Where to Start
The first thing I would suggest would be to take a discovery flight in the aircraft you will be taking your lessons in. This will give you the chance to see if flying a light aircraft is enjoyable or not. It will also give us a chance to meet and discuss the details of your training and for me to answer any questions you may have.
I could write pages and pages on how best to start your flying career, however, to avoid re-inventing the wheel here is a link. Please download and/or print this guide and read it thoroughly as it should answer most of your questions. If not, feel free to contact me with any questions.
Let's go ahead and get out in front of this now. This is usually the first or second thing people ask me when they are thinking about flying. I like to frame it this way: How much is a new Motor Cycle? Ski boat? Disney Vacation?
I list these things because they are similar in nature and price to getting your Pilots License. There is one important difference though. Of the four, only a private pilots license gives you the opportunity for travel and adventure with your family for years to come. Many pilots refer to airplanes as "Time Machines". That Harley cant make it from Russellville to Branson in 35 minutes. Most boats around here are only for day trips at best so good luck getting to the Bahamas or Key West in them, something that is relatively easy to do in a plane. The trip to Disney is over in a few days and is book-marked by a drive that you could have flown in 1/4 the time.
Really what I am trying to say is your training and license should be looked at as an investment in something that you will be able to use for years to come. Something that you can use to enable you to do more things. However, you should plan for this investment accordingly. Just like most of us don't have the cash laying around to go out and purchase a Harley on a whim, you should not start flying lessons with a similar attitude.

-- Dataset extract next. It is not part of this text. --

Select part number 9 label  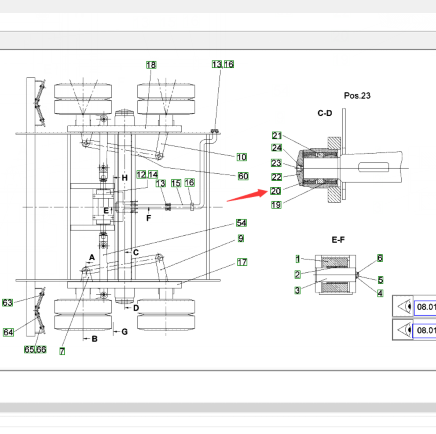click(x=241, y=239)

Let me help you develop a training plan that matches your budget and we can get going!
Where to Start
1. Find a flight school
2. Take an introductory flight
3. Choose an instructor
4. Select a type of certificate
5. Select a type of aircraft
6. Budget your time and money
7. Get your FAA Class 3 medical
8. Talk to pilots
9. Do you qualify for any scholarships?
What training program do I use?
I teach private pilot students using the Gleim PPL Training Kits. Once you have talked with me about starting your training I will have you purchase this kit. Please don't purchase this before talking with me since not all instructors use this courseware and I don't want you to be out the money should you decide on a different instructor. The different Gleim kits are the same as far as core content, the more expensive ones have extras explained on their website.

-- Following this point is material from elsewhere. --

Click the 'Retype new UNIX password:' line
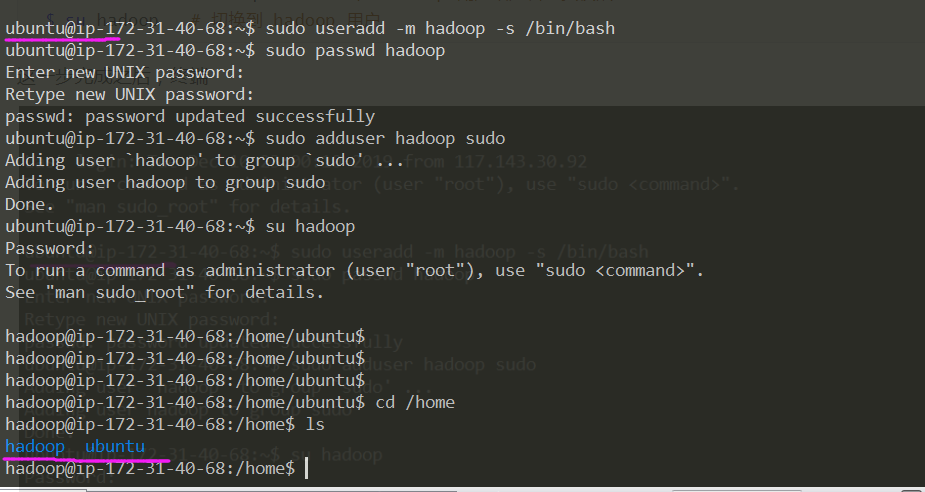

If your more of a visual learner, Sporty's has a great video based ground school. You can find more information here Sporty's Learn to Fly Course.
What is the overall cost?
The cost of training has a lot of variables including the rental rate of the aircraft you select and how often you train. Light Sport will cost between $4,500 to $7,500. A Private Pilot Certificate will cost between $6,000 to $11,000. However, this is not an up-front expense. You pay for training as you go as your budget allows.

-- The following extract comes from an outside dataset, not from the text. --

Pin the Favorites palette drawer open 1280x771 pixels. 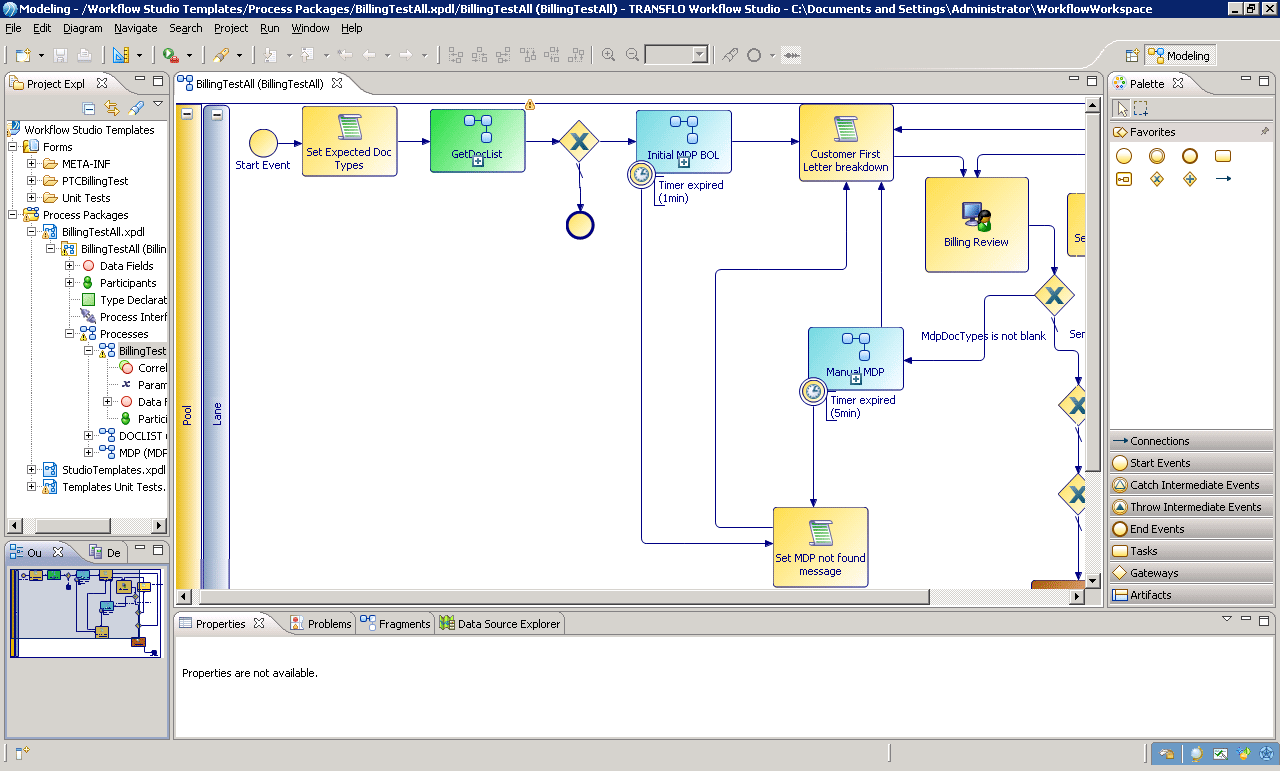tap(1265, 131)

How much does it cost to rent airplanes?
Rates vary between airplanes. All prices include fuel and tax. In other words, these are the hourly rates that you pay. There are no hidden fees, additional taxes, or fuel surcharges.
Flight Instruction: $50/hr
Sundowner (low wing): $140/hr
Cessna 172 (high wing): $140/hr
What will I eventually be able to do?
Well, sooner than you think, you will be flying an airplane solo. Which is to say, without anyone else in the plane with you! Just ask Mark and Bill, it is exhilarating!